Nunca el papado gozó de tanto prestigio como en el último siglo. De Francisco, el Papa actual, se ha dicho que tiene características que le asemejan a los dos que hoy va a declarar santos: una profunda vida espiritual, una cercanía muy grande a las personas y la confianza en la misericordia de Dios.

Cuando Juan XXIII anunció el Concilio Vaticano II, puso énfasis en que la Iglesia no está para condenar sino para ayudar a la salvación, y ello a través de la misericordia. En este sentido Juan Pablo II dedicó una encíclica a la Misericordia y estableció la fiesta de la Divina Misericordia el segundo domingo de Pascua. Precisamente su canonización y la de Juan XXIII se celebran en esta nueva festividad, nacida de las revelaciones que tuvo la monja polaca Faustina Kowalska. La doble canonización coincide también con la fiesta de la Mare de Déu de Montserrat, santuario que quiso visitar el papa Wojtyla en su primer viaje a España en 1982. Esta coincidencia nos puede llevar a considerar la devoción mariana que tenía el papa polaco, como todos sus predecesores, y a rezar a nuestra entrañable Moreneta para que el futuro de Catalunya, con sus incertidumbres, tenga siempre como norte la paz y la fraternidad entre sus gentes.
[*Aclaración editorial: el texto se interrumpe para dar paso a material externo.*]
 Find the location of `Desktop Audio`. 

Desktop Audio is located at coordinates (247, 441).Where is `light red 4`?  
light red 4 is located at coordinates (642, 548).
Los santos son los grandes benefactores que produce la historia. Lo que hace la Iglesia es ponerles de ejemplo a la vez que invita a tomarles como intercesores delante de Dios. Que Juan XXIII y Juan Pablo II, que tan bien conocieron nuestro tiempo, nos ayuden.

Finalmente hay aún otra coincidencia este domingo, tan menor que he dudado en mencionarla: este escrito «A los Cuatro Vientos» es el número 500. Desde el primer día como arzobispo he ofrecido una reflexión semanal que espero sea tomada como una expansión del corazón, a modo de mi bendición para todos. Que la Virgen y los santos nos acompañen.